## ACTION ITEM A
For each statement, say whether it agrees with the forum excerpt on marriage. Answer yes or no, and quote the excerpt's exact words that settle it. (i) The writer of the first post has been to the Asian countries. (ii) The writer of the second post had been married for 18 years. (iii) The writer of the second post has three children.
## ACTION ITEM B
Output the part of the forum excerpt on marriage starting with "Greenpearl, I used" and going on through "more of it.", word for word.

## EXCERPTED TEXT
Greenpearl, I used to work with a guy who was married twice, here in the U.S. Then he vowed that he hated all American women and went to the Asian countries to find a wife there and bring her back because he said he wanted a woman to obey him and wait on him hand and foot. The woman he found did that and she even tied his friggin' shoes before he came to work! I don't know if all women submit to their men in the Asian countries like this, but here women are brought up now to expect the same treatment they give to their man. It's all about equality here. This guy hated that mentality and said it was different over there. I don't know because I've never been there and I can't say for sure why westerners have a higher divorce rate other than we don't put up with what we consider B.S. I don't know about the sex thing because I, personally, love sex and wish my husband and I had more of it.


----------



## jayde (Jun 17, 2011)

I stumbled upon this site after doing random searches for advice on marriages. After 18 years of a mostly good marriage, the past 7 months have been really rocky. I had een abusing alcohol (since then no longer an issue) and my wife's controlling behaviors were starting to get to me. She began questioning our marriage saying things like "I have to figure out if this is good for me." "I have to figure out what I'm doing with my life." and throwing out the Divorce word more and more. Something I never, ever even considered. So, for awhile I was left on the sideline, not sure what to do. Once the drinking was under control, then she would bring up issues from years ago, and characterize how I made 'the past 18 years so difficult.' (She in the past had commented how strong she thought our marriage was and her satisfaction with it.) We bagan MC (which she's said a number of times how surprised she was that I would do this . . . I had been treated for major depression some years ago - I have no fear of therapy as it helped me termendously with the depresssion). She has also commented that she sees I am committed to this marriage (I hadn't thought I'd given her reason to think otherwise). We have 3 children (16 - 11) and, I think, they consider me a good Dad.

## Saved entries

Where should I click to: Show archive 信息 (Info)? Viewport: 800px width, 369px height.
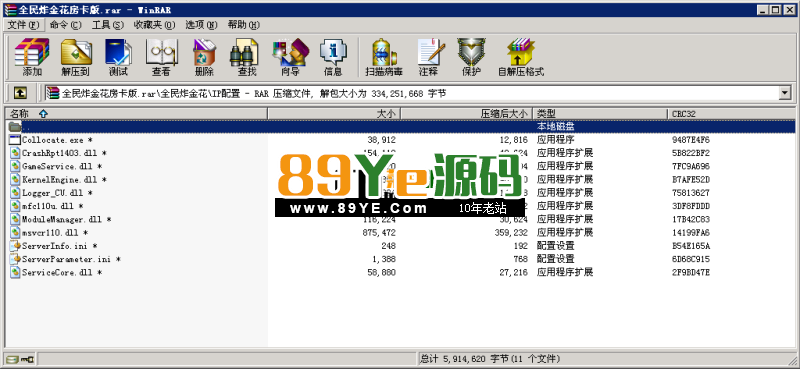[x=333, y=57]
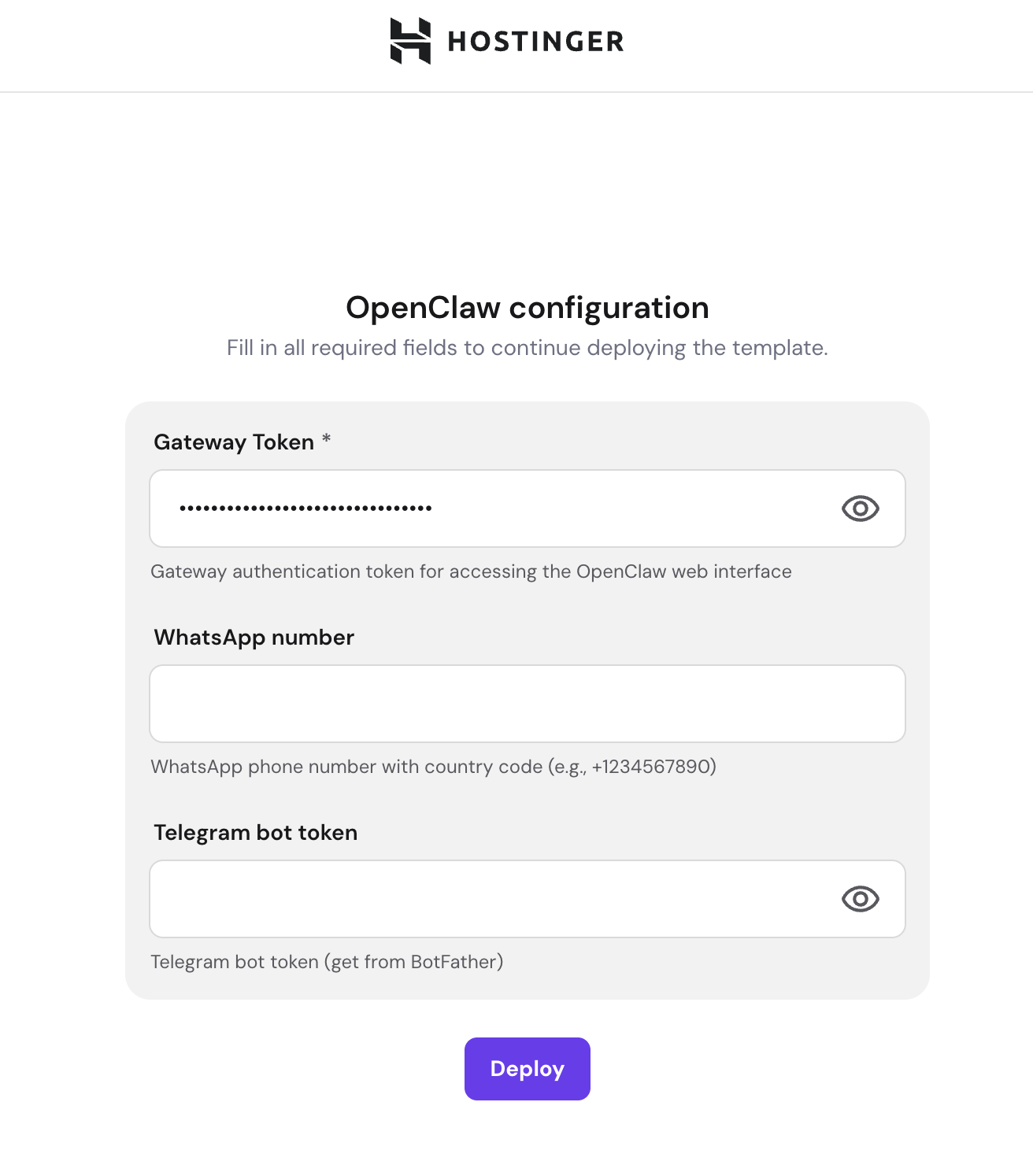
Task: Click the HOSTINGER wordmark text
Action: point(535,42)
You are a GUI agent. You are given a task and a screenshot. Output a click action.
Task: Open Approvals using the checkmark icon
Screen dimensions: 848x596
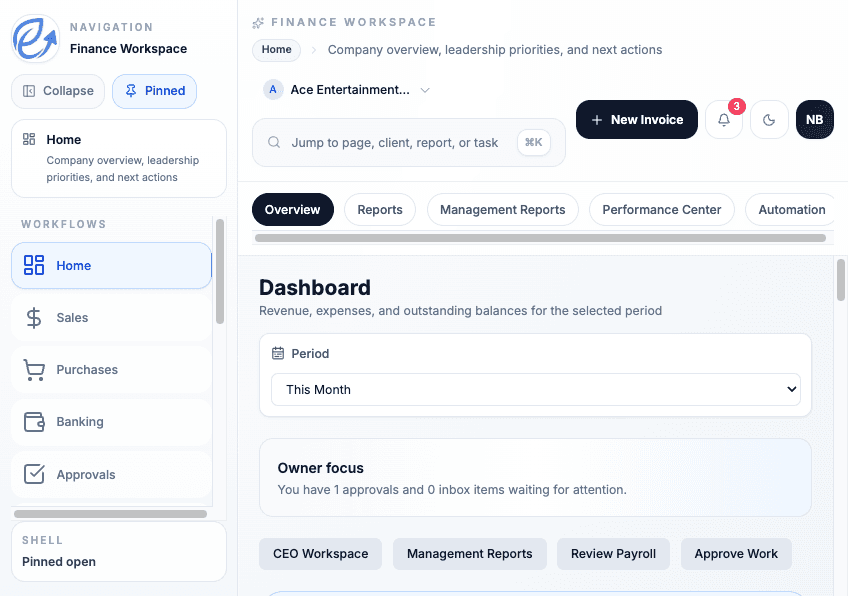33,474
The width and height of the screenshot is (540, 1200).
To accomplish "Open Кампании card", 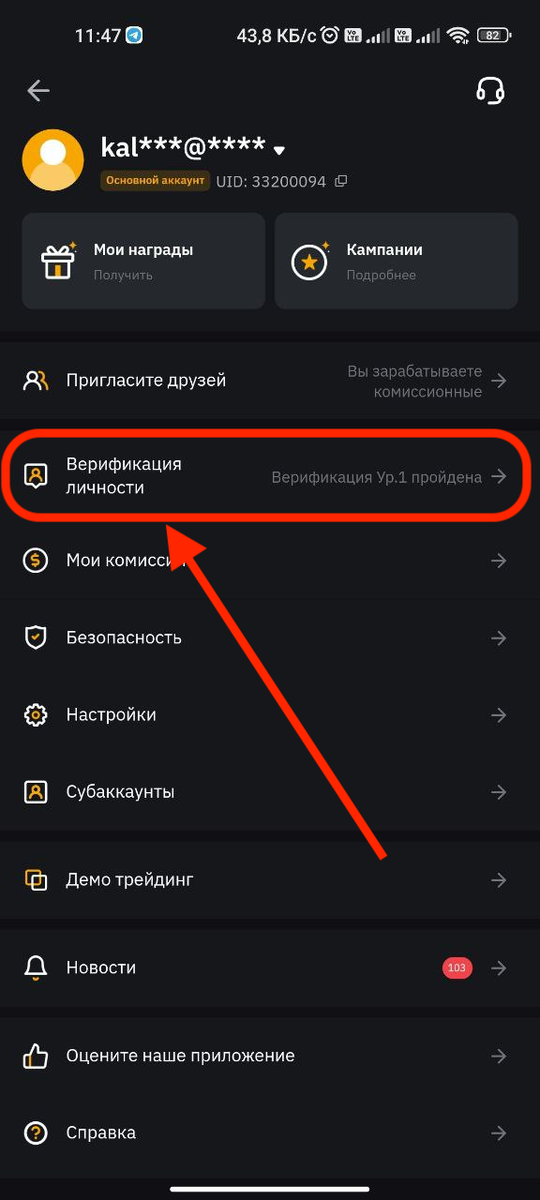I will tap(396, 261).
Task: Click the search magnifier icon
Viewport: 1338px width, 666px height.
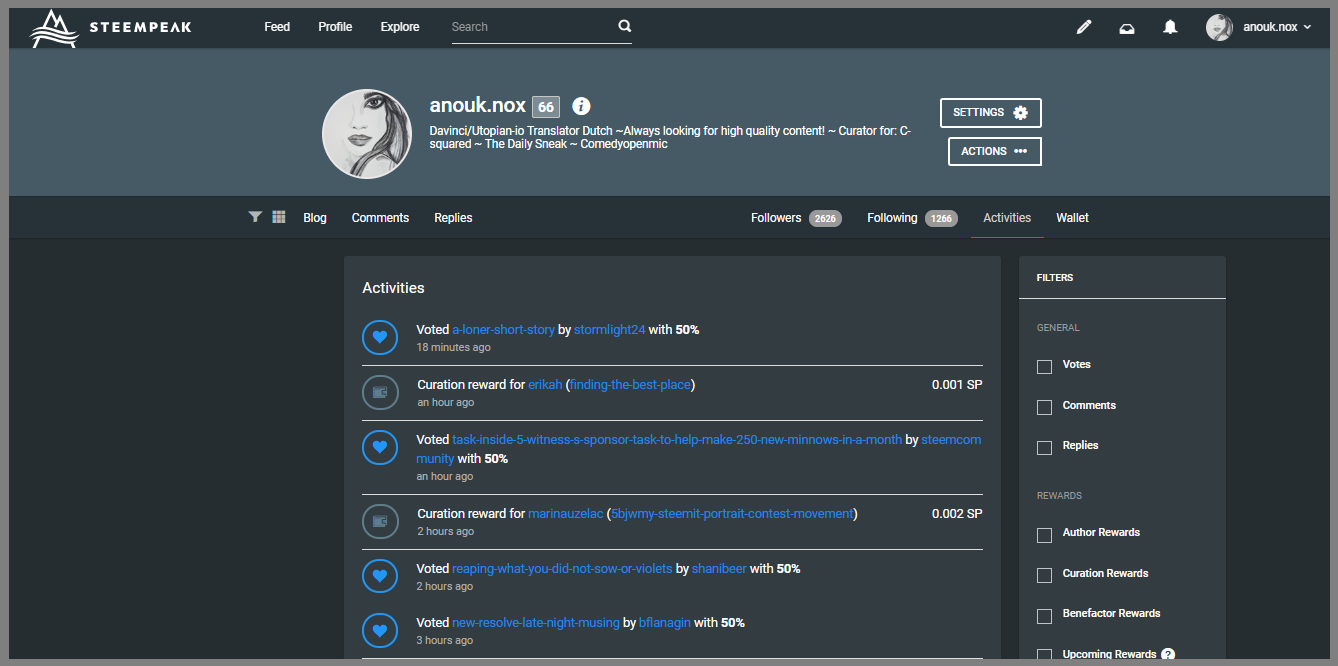Action: pos(624,27)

## TASK OUTPUT A
(i) No: "I've never been there"
(ii) Yes: "After 18 years of a mostly good marriage"
(iii) Yes: "We have 3 children (16 - 11)"

## TASK OUTPUT B
Greenpearl, I used to work with a guy who was married twice, here in the U.S. Then he vowed that he hated all American women and went to the Asian countries to find a wife there and bring her back because he said he wanted a woman to obey him and wait on him hand and foot. The woman he found did that and she even tied his friggin' shoes before he came to work! I don't know if all women submit to their men in the Asian countries like this, but here women are brought up now to expect the same treatment they give to their man. It's all about equality here. This guy hated that mentality and said it was different over there. I don't know because I've never been there and I can't say for sure why westerners have a higher divorce rate other than we don't put up with what we consider B.S. I don't know about the sex thing because I, personally, love sex and wish my husband and I had more of it.